コロナ禍の映画業界の状況について、「今までうまくいっていた映画業界がコロナによってガタガタになってしまったのではなく、むしろコロナによって、これまでダメだった部分がよりあらわになったという言い方が正しい。だからアフターコロナの映画業界は、現状維持を目指すのでは駄目で、そもそも何が駄目だったのかということを何度でも問い直さないといけない」と指摘する。

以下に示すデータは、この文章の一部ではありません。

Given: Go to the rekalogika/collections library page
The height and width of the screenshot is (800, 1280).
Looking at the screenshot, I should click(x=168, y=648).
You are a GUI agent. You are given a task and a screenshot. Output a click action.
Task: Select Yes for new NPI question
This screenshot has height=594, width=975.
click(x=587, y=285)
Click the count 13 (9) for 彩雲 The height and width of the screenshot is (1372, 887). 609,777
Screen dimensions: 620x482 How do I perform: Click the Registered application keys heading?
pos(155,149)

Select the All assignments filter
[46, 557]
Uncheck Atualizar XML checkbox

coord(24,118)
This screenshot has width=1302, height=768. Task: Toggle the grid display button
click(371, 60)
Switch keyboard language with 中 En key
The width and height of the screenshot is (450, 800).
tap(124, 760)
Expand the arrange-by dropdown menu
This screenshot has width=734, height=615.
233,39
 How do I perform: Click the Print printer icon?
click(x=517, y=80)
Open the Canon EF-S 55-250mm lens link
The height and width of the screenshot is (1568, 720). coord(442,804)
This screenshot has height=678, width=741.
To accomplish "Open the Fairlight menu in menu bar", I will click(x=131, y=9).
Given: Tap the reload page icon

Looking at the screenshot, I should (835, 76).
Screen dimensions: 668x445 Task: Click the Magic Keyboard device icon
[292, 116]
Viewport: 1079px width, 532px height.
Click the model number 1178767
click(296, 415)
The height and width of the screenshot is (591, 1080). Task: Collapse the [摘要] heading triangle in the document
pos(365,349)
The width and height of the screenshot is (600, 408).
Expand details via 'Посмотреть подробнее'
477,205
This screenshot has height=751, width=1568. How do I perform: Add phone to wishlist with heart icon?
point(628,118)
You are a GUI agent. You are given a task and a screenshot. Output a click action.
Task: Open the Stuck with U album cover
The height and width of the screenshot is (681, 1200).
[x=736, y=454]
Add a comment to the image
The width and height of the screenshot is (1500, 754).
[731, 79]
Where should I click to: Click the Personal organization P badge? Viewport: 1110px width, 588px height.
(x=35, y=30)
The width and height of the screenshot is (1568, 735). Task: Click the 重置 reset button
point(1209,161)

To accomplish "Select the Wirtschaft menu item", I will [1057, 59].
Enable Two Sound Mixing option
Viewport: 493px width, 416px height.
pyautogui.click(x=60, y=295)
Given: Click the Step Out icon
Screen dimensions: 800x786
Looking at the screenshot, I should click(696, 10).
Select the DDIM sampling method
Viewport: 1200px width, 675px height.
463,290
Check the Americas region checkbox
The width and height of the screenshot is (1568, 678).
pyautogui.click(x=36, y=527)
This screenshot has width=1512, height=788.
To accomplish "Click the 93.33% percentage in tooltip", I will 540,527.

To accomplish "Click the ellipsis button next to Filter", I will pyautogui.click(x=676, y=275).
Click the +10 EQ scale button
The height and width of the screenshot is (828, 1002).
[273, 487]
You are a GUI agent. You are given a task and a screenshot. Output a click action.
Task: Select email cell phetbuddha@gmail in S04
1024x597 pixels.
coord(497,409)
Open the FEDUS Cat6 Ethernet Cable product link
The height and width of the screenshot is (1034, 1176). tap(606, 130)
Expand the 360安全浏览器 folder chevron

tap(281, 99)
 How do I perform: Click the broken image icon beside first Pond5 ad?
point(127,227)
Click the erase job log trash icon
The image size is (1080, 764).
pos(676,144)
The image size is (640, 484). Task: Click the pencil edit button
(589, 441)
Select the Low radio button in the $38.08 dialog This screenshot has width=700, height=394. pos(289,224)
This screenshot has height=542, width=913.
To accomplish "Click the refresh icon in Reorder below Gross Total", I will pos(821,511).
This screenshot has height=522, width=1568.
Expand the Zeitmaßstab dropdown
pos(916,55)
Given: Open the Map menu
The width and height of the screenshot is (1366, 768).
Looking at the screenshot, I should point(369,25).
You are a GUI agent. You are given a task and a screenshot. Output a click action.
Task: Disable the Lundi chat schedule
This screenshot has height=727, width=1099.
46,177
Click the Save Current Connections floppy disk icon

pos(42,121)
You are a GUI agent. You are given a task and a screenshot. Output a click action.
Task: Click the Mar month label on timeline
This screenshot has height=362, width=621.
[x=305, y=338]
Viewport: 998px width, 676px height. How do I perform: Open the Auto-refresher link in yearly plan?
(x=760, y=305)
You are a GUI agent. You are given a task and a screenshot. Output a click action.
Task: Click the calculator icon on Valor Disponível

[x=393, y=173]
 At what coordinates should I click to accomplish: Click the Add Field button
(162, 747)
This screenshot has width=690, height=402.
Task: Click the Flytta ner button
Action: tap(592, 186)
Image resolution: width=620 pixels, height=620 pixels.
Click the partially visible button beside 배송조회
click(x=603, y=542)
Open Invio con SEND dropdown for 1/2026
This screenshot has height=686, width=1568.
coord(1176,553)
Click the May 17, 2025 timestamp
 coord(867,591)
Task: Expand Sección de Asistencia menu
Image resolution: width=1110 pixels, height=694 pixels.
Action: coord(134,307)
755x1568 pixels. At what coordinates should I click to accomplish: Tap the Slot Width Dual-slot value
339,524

さらに、日本映画界について「国家予算における文化予算の規模としては、フランスの8分の1、韓国の9分の1しかないような状態」と語る深田監督。「もともと日本にある文化予算は、年間およそ1,000億円。今回は560億円の補正予算がつきましたが、それでも韓国やフランスに比べるとまったく足りない状況。日本の芸術関係者は、本当に極端に少ない文化予算の中で活動しています。コロナ禍を機に、映画人も発言していかなければという意識が高まりましたが、業界内の連携はまだまだ不足しています。これに関しては本当に地道に情報発信を続け、対話をしていくしかないですね」と現状を分析する。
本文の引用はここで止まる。